Yet I have mixed feelings, for this is a deeply disturbing yet also an intensely annoying read. So let's get the annoying out of the way. First, the sensationalist title (and the subtitle....oh yes, and the blurb on the front and back covers). And it isn’t helped by the vaguely ridiculous prologue - an attempted assassination with epoxy resin? Hard to swallow!

Mukesh (or more likely his ghost writer) employs extensive use of dialogue with his family, friends and foes to tell his story - a highly effective literary device that creates a compelling immediacy. But in doing so, he fatally compromises this important book. For in attempting to accurately recreate conversations from the past - an utterly unrealistic exercise - it is inevitable that much of the book is simply fabricated.

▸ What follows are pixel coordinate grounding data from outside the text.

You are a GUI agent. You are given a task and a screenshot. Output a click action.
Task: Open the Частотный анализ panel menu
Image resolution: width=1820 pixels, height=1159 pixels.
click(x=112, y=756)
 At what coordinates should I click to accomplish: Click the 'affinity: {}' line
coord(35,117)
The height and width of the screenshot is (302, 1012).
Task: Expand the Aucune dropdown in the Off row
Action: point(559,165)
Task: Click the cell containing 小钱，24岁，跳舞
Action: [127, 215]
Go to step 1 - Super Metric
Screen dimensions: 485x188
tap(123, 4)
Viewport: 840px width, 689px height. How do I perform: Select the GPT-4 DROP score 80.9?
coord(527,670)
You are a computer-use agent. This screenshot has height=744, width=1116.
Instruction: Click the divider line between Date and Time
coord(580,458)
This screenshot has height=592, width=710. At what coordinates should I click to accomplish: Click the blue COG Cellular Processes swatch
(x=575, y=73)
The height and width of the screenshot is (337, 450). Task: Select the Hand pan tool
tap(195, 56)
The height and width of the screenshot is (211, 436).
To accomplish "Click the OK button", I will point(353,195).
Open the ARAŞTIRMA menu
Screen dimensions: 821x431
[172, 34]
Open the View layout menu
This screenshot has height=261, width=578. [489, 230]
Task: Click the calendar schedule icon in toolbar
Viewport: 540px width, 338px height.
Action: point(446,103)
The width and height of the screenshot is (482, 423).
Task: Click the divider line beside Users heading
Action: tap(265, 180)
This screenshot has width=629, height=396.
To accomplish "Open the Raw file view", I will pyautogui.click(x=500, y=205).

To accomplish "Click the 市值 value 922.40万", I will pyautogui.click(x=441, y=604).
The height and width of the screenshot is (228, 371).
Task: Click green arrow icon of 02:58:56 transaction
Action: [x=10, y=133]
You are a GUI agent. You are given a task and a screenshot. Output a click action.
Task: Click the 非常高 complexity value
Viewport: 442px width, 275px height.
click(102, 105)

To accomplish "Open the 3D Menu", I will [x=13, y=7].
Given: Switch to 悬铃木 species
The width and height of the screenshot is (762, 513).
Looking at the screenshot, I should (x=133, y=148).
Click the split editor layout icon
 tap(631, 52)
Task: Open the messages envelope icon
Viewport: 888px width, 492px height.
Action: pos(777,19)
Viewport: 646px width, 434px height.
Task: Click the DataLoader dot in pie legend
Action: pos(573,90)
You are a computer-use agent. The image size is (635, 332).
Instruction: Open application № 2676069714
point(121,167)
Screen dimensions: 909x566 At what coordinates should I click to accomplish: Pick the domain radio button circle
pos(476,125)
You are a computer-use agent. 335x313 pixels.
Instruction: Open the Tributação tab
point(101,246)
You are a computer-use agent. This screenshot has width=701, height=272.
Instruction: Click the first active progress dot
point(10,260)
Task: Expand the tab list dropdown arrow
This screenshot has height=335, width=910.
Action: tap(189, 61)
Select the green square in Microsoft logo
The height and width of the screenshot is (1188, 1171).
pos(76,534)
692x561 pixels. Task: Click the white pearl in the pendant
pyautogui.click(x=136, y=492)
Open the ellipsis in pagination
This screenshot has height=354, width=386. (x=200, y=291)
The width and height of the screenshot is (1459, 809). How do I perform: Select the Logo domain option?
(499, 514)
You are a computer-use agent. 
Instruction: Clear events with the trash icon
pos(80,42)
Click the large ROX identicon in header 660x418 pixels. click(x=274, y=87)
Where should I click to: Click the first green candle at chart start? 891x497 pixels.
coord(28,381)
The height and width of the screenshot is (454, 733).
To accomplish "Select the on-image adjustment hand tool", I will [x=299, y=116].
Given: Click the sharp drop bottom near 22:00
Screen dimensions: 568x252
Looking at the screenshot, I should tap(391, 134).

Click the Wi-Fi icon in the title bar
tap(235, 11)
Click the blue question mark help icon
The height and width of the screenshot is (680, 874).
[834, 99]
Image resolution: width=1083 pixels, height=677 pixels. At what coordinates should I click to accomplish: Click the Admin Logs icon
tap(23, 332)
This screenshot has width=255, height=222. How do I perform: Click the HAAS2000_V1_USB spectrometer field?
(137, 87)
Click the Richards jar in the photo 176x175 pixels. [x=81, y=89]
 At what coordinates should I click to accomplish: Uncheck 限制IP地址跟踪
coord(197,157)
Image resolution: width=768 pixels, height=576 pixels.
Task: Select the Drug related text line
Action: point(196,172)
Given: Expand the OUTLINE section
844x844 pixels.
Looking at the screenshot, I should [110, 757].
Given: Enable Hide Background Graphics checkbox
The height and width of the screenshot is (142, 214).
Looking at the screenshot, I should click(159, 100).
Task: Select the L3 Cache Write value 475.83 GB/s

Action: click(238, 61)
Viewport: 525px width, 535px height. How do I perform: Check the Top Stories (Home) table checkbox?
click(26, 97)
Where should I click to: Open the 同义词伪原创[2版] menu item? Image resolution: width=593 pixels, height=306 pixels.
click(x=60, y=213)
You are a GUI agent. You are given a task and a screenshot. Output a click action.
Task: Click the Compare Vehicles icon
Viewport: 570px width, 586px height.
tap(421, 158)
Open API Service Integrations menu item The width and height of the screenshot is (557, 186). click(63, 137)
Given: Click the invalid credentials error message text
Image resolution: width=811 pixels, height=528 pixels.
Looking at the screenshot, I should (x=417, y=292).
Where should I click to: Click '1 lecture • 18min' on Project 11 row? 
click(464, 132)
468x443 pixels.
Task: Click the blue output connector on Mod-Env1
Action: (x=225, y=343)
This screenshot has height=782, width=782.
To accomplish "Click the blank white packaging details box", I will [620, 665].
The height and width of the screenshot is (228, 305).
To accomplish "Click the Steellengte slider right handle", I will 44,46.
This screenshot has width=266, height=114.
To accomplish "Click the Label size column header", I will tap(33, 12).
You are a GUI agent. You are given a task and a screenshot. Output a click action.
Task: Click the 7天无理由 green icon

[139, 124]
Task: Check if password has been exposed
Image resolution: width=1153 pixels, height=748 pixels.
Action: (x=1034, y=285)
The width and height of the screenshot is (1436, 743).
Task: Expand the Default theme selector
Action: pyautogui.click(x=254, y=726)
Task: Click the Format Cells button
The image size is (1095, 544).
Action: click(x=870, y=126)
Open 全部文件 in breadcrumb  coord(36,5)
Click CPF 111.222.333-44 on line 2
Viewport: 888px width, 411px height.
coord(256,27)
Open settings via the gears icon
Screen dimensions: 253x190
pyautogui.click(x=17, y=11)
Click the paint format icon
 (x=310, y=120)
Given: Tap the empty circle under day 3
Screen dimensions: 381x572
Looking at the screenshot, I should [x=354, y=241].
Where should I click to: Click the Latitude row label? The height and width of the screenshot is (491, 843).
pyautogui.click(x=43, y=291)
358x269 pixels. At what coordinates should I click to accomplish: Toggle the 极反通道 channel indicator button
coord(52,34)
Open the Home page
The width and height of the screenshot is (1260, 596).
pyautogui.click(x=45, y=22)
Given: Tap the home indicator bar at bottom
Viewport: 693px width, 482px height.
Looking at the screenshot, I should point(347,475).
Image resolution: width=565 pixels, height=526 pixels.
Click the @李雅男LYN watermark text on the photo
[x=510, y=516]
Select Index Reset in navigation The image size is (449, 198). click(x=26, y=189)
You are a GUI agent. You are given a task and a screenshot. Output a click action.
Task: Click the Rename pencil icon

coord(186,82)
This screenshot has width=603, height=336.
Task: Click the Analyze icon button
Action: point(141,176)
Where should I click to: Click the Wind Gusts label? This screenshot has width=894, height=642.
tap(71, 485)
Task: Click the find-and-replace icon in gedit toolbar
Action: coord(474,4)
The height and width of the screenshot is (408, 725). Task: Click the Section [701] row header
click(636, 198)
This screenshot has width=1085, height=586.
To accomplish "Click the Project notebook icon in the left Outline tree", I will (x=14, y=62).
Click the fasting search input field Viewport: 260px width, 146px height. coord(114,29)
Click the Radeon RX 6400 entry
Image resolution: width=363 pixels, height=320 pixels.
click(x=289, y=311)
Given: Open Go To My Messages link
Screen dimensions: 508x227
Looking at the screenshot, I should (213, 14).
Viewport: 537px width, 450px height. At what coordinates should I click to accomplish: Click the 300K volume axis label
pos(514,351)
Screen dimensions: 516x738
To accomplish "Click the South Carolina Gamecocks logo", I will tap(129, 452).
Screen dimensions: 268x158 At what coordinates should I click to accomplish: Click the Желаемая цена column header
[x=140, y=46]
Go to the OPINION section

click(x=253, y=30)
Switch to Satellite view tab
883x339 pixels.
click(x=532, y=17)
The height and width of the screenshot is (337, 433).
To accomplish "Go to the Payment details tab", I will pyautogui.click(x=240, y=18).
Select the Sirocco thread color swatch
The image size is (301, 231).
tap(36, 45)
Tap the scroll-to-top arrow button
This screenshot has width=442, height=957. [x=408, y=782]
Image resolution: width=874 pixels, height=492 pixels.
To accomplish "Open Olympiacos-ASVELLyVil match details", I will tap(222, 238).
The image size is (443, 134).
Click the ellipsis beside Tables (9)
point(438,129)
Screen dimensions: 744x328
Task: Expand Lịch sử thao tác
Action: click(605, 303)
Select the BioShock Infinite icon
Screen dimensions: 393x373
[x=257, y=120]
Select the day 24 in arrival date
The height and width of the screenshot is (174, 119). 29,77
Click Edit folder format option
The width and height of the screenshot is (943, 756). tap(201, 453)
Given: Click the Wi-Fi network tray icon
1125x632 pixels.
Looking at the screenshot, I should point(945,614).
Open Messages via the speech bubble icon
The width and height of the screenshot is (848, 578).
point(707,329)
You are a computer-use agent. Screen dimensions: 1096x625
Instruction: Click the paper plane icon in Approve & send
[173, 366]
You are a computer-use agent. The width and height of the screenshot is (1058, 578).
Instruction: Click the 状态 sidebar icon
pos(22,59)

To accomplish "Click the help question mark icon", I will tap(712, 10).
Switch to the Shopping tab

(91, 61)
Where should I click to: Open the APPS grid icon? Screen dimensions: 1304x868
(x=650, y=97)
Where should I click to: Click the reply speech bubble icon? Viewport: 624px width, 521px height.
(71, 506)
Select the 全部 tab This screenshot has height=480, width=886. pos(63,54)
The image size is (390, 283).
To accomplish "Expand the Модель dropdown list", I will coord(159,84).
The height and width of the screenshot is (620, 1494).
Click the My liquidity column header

Quite simply, this is journalism, not history. And once you begin to question the historical accuracy of the dialogue, the rest looks suspect. Which is why I am so annoyed. For the appalling neglect of Darfur by the so-called ’international community’ cost hundreds of thousands of lives, with millions more violently displaced, raped, and terrorised. There is little enough to be proud of in relation to Darfur, and the heroic efforts of those few who fought bravely for attention and action must be honoured and celebrated. It is the truth that must be told and heard, not a ’novel based on a true story’.

My final reason for annoyance is the somewhat artificial simplicity of the story. Every action is right or wrong. There is little room for ambiguity or complexity. People fall simply into three categories; family, friend or foe. There are no acquaintances. In his world, you are either deliberately kept in the dark (family), utterly loyal friends (most of his closest staff in Khartoum) or devious foes (just about everyone else, including several of the UN great and good; Kofi Annan, Mark Malloch Brown, Kieran Prendergast, to name but three).

Had I not known Mukesh, I would probably have given up at the prologue. I would have written it off as yet another example of self indulgent vanity publishing in which the writer positions himself (and it's nearly always him) as the hero at the centre of a major historical event.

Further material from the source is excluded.